Abstract
In recent times, gunshot injuries of the maxillofacial area are challenge of modern medicine. The main causes are criminal injuries, the second is suicide attempts and the third is careless and ignorant handling of weapons. Maxillofacial gunshot injuries require proficiency to determine a suitable treatment plan and surgical intervention. Treatment in these patients is very challenging. Moreover, posttreatment infections are a serious problem in such cases. Thus, step‐by‐step surgery is essential to obtain a better result in these patients. The majority of maxillofacial gunshot wounds are caused by suicide attempts. Today the gunshot wounds were caused mainly by assaults (37.3%), followed by aggression (33.3%), attempted homicide (26.7%) and attempted suicide (2.7%). There was a predominance of the 21-to-30-year age group (38.7%) and the male gender (92%).
A case: it was a suicide attempt by smoothbore gun. A 38 years old man presented fracture of mandible, defect of soft tissues in the lower jaw, cheek and zygomatic area, with the presence of a large number of foreign bodies (buckshot).

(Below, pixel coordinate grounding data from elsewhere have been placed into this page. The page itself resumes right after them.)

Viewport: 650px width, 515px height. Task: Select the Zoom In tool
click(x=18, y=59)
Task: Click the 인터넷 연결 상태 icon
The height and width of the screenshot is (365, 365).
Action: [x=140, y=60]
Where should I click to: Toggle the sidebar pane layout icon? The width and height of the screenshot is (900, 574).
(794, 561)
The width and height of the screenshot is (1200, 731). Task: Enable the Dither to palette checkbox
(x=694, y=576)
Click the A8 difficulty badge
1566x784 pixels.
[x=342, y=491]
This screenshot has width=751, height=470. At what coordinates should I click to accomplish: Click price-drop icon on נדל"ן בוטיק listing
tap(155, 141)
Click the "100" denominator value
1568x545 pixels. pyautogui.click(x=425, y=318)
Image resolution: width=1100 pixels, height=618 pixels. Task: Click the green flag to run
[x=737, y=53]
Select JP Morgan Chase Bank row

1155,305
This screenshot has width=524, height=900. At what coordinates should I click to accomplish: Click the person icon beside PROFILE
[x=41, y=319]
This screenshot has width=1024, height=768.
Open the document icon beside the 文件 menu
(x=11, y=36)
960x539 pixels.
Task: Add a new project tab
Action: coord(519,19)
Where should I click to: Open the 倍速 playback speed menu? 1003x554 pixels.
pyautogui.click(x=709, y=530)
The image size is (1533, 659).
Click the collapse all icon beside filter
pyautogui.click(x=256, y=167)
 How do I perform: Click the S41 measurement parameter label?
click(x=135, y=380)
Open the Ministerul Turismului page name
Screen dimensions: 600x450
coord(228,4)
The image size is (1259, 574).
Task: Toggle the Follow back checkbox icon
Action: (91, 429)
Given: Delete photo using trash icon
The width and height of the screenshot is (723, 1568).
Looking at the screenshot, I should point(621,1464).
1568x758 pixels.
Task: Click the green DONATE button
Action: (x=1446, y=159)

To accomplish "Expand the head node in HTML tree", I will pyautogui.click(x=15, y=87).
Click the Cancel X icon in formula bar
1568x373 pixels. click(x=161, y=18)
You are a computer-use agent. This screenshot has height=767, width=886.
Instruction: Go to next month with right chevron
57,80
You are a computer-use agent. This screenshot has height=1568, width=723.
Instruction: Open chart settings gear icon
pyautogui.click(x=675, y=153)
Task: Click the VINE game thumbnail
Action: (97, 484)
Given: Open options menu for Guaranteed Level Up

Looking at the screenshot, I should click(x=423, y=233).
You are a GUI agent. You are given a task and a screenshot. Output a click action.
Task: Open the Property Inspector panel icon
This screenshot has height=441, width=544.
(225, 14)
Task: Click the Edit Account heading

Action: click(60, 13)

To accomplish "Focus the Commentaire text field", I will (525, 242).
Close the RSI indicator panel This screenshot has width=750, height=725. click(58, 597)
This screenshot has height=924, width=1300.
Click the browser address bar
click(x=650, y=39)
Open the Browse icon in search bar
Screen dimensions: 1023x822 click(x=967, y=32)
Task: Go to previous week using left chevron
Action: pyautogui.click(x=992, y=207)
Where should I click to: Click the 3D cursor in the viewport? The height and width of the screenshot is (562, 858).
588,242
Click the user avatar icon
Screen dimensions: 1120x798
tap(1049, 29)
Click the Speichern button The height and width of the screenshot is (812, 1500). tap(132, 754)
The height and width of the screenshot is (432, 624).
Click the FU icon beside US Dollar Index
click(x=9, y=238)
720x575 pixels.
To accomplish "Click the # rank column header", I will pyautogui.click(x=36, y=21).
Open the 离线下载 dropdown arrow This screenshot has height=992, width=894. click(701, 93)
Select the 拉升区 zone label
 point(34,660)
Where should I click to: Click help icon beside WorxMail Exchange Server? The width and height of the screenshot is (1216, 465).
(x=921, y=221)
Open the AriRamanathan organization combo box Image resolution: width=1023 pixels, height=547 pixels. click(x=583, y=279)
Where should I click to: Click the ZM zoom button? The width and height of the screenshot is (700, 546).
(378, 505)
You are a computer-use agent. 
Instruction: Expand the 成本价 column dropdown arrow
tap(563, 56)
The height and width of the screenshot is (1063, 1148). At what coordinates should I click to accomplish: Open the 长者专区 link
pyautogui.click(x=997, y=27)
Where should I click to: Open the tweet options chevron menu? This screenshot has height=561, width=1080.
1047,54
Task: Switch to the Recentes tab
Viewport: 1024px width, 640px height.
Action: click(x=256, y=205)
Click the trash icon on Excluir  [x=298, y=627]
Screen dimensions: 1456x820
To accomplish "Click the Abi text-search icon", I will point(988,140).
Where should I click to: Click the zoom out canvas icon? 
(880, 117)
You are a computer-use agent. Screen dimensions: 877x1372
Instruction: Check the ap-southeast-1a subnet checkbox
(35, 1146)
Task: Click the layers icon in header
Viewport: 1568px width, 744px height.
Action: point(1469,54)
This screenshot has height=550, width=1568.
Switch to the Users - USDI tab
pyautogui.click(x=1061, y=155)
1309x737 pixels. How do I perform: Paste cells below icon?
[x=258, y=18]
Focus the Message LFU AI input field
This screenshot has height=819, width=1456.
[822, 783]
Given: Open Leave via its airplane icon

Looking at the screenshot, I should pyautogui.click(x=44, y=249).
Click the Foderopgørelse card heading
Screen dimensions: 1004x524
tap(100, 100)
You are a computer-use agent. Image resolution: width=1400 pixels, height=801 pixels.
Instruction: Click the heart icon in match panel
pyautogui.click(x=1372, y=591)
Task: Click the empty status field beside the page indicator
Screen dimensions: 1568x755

The most common clinical signs were pain, edema and trismus.
- With mandible fractures, paresthesia, increased salivation, malocclusion, bone exposure, deviation of mouth opening and premature contact were noted.
- When the zygomatic region was affected, otorrhagia, epistaxis, diplopia and paresthesia were noted.
- In maxillary fractures, Oro-antral and Oro-nasal communication predominated.
Finally, the operation was completed without any complications and ended with the desired result. The patient is currently undergoing rehabilitation and has been referred to a plastic surgeon for scar correction.
One of the important nuances of such clinical cases is that the patients suffer from the defects caused by severe facial injuries and avoid social interaction. Therefore, restoration of communicative and social function along with satisfactory aesthetic condition and restoration of other physiological functions (chewing, swallowing, speech, breathing) is a big challenge for maxillofacial surgeons today.
We agree that gunshot wounds of the maxillofacial area involve extensive damage and require a specific approach in terms of diagnosis and treatment. As for the healing process, its progress depends greatly on the anatomical-physiological features of the damaged area and the severity of the damage.